Studio album by Jeremy Spencer
- Released: 23 January 1970
- Genre: Rock, rock and roll, blues
- Label: Reprise
- Producer: Jeremy Spencer

Jeremy Spencer chronology
|  | Jeremy Spencer (1970) | Jeremy Spencer and the Children (1972) |

= Jeremy Spencer (album) =

Jeremy Spencer is an album by British blues rock musician Jeremy Spencer, who was a member of Fleetwood Mac from 1967–71. Released on 23 January 1970, this was his first solo album and the first solo album by a contemporaneous member of Fleetwood Mac.
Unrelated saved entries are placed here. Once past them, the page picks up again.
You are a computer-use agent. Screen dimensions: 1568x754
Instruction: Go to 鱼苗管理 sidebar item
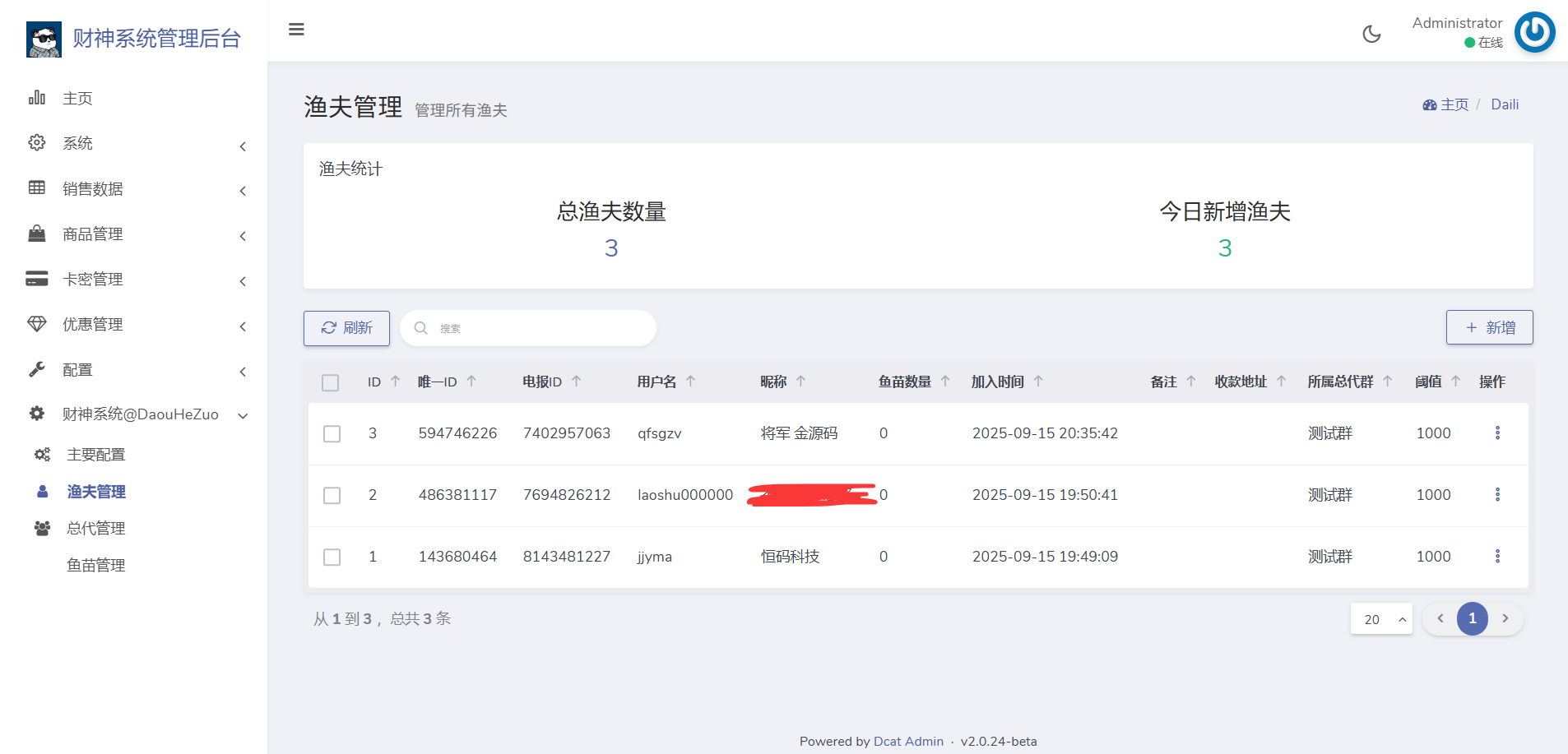pyautogui.click(x=96, y=566)
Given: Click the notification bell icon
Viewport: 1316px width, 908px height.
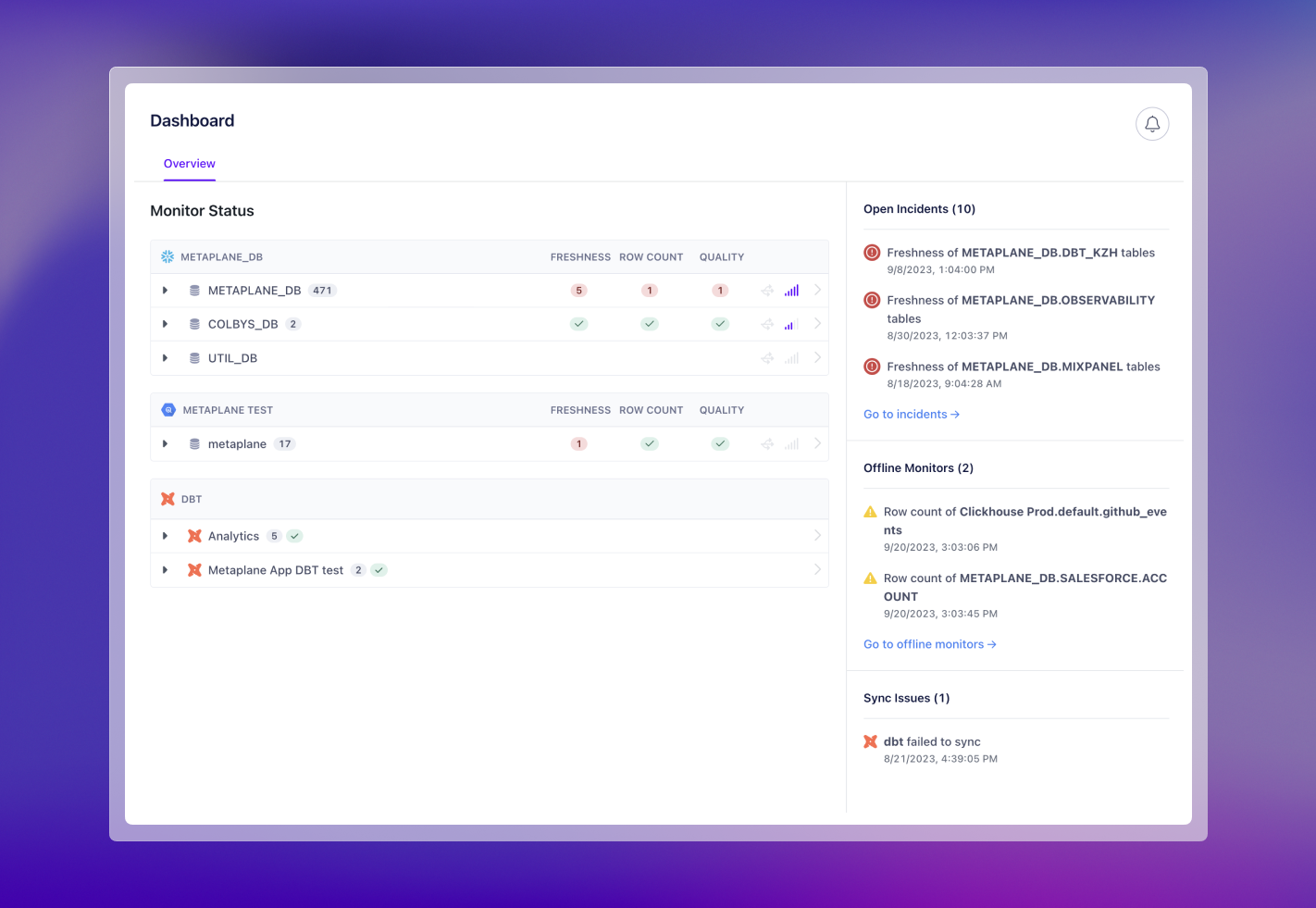Looking at the screenshot, I should [x=1151, y=123].
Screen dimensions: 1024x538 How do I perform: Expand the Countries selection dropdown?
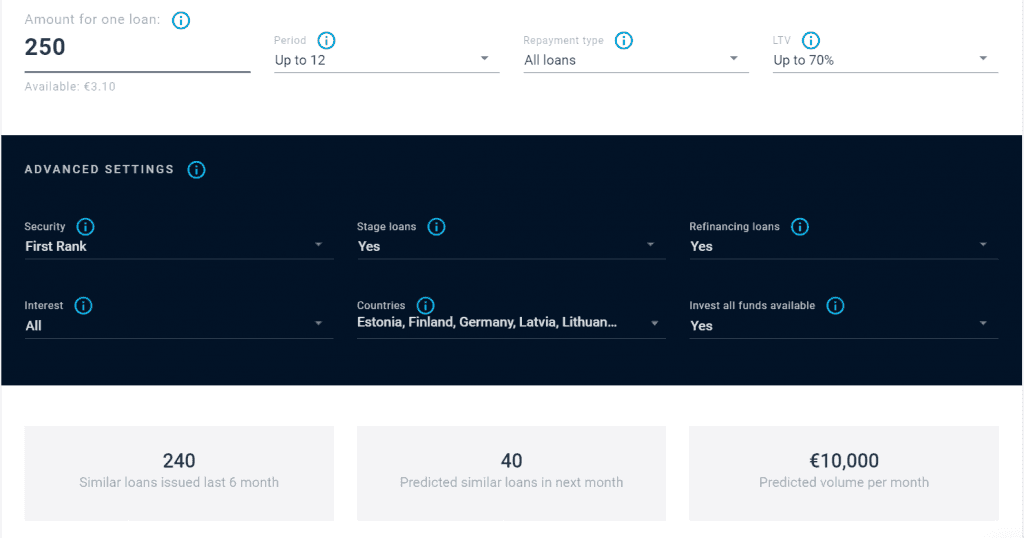(510, 323)
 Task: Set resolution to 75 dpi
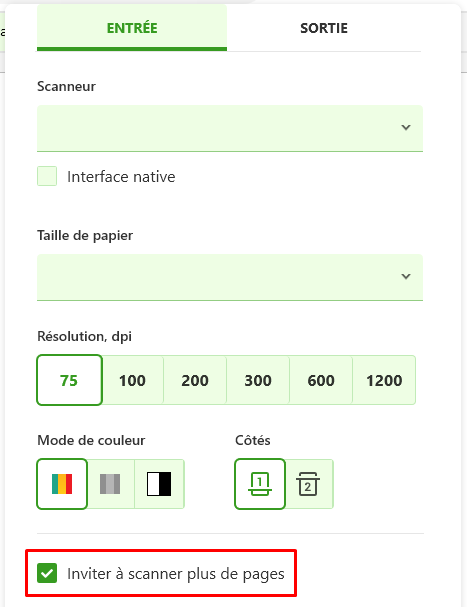(69, 380)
The album consists of 1950s-style songs, many of them genre-parodies, such as surf pop on "Surfin' Girl". Accompanying Spencer on the album were the other members of Fleetwood Mac, although Peter Green only played on one track, contributing banjo to "String-a-long". The album came immediately after the Fleetwood Mac album Then Play On, which did not feature Spencer.

On 17 October 1970, "Linda" was released as a single, with the non-album "Teenage Darling" on the B-side, composed by Spencer. During 1970 Fleetwood Mac concerts, Jeremy appeared on stage dressed as Elvis Presley, performing "Teenage Darling", with Peter Green on lead guitar.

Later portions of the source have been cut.